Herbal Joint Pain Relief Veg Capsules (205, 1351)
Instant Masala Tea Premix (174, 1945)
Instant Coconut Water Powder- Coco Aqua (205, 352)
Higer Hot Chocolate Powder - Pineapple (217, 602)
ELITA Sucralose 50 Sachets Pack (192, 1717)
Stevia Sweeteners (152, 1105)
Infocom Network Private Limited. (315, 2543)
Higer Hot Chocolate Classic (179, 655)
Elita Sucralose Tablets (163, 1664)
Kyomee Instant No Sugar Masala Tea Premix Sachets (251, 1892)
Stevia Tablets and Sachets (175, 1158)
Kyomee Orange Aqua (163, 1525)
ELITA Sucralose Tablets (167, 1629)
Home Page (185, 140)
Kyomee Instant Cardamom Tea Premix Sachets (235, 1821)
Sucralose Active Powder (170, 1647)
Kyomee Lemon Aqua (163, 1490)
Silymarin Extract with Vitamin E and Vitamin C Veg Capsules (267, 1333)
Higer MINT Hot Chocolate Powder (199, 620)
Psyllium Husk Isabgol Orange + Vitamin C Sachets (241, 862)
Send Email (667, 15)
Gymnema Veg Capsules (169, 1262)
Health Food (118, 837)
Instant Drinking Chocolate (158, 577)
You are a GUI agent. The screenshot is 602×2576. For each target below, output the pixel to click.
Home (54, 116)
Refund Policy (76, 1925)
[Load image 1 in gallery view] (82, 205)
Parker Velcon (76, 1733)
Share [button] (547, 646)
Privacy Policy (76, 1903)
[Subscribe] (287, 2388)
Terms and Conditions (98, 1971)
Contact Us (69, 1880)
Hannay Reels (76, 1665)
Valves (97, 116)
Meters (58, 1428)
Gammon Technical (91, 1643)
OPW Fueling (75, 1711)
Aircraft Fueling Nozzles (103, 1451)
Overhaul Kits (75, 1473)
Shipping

..............................

▶ [YOUR GOAL] Exactly as shown, repeat every record.

▶ [ANSWER TO THIS TASK]
Herbal Joint Pain Relief Veg Capsules (205, 1351)
Instant Masala Tea Premix (174, 1945)
Instant Coconut Water Powder- Coco Aqua (205, 352)
Higer Hot Chocolate Powder - Pineapple (217, 602)
ELITA Sucralose 50 Sachets Pack (192, 1717)
Stevia Sweeteners (152, 1105)
Infocom Network Private Limited. (315, 2543)
Higer Hot Chocolate Classic (179, 655)
Elita Sucralose Tablets (163, 1664)
Kyomee Instant No Sugar Masala Tea Premix Sachets (251, 1892)
Stevia Tablets and Sachets (175, 1158)
Kyomee Orange Aqua (163, 1525)
ELITA Sucralose Tablets (167, 1629)
Home Page (185, 140)
Kyomee Instant Cardamom Tea Premix Sachets (235, 1821)
Sucralose Active Powder (170, 1647)
Kyomee Lemon Aqua (163, 1490)
Silymarin Extract with Vitamin E and Vitamin C Veg Capsules (267, 1333)
Higer MINT Hot Chocolate Powder (199, 620)
Psyllium Husk Isabgol Orange + Vitamin C Sachets (241, 862)
Send Email (667, 15)
Gymnema Veg Capsules (169, 1262)
Health Food (118, 837)
Instant Drinking Chocolate (158, 577)
You are a GUI agent. The screenshot is 602×2576. For each target below, output the pixel to click.
Home (54, 116)
Refund Policy (76, 1925)
[Load image 1 in gallery view] (82, 205)
Parker Velcon (76, 1733)
Share [button] (547, 646)
Privacy Policy (76, 1903)
[Subscribe] (287, 2388)
Terms and Conditions (98, 1971)
Contact Us (69, 1880)
Hannay Reels (76, 1665)
Valves (97, 116)
Meters (58, 1428)
Gammon Technical (91, 1643)
OPW Fueling (75, 1711)
Aircraft Fueling Nozzles (103, 1451)
Overhaul Kits (75, 1473)
Shipping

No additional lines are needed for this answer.